26 de setembro de 2004

Biografias

Margarida de Windsor, de Luisa Paiva Boléo


Filha de rei e irmã de rainha, optaria por viver entre artistas e boémios. Com múltiplas e contrariadas paixões. Sem esquecer os deveres da corte. Com a elegância de uma princesa à moda antiga.

Margarida Rosa de Windsor foi uma princesa diferente. Elegante, moderna, viajada, gostava de música, bailado e cinema. Teve um refúgio amoroso numa ilha das Caraíbas e foi a princesa mais cobiçada pelos fotógrafos, nas décadas de 60 e 70, tal como o seria, mais tarde, Diana de Gales. Os seus amores passaram. Apenas o amor dos dois filhos, David e Sara, e depois a alegria dos netos, lhe deram a serenidade de partir deste mundo com a certeza de que a sua vida tinha valido a pena.

_Sua tarefa_: Reproduza o trecho do texto sobre a biografia de Margarida de Windsor que vai de "26 de setembro" até "à moda antiga.", inclusive.

_Excerto da fonte_:
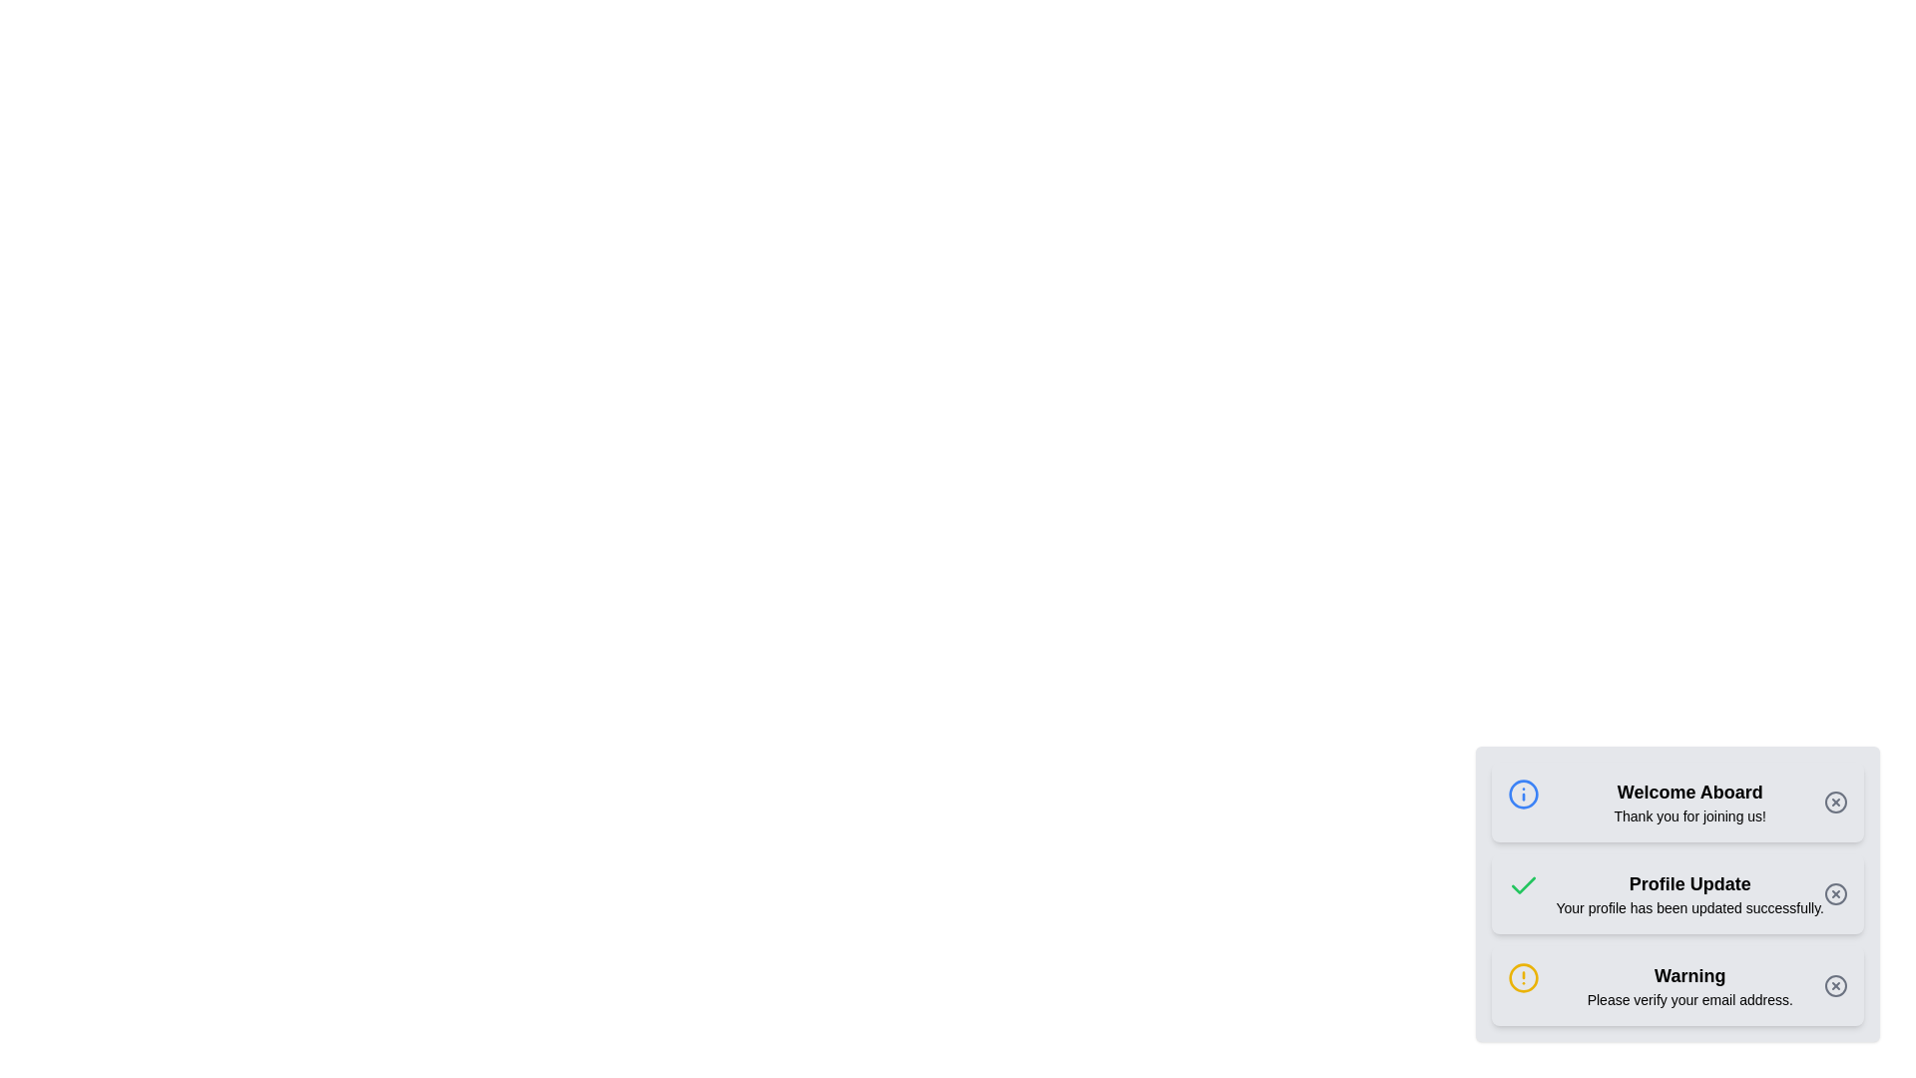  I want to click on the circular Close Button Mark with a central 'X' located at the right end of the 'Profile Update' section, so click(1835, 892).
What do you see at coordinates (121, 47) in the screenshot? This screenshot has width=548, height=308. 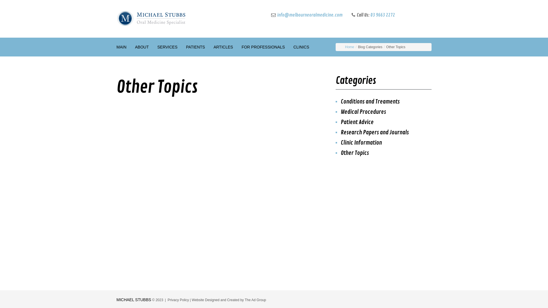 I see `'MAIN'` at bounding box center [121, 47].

_Resposta_:
26 de setembro de 2004

Biografias

Margarida de Windsor, de Luisa Paiva Boléo


Filha de rei e irmã de rainha, optaria por viver entre artistas e boémios. Com múltiplas e contrariadas paixões. Sem esquecer os deveres da corte. Com a elegância de uma princesa à moda antiga.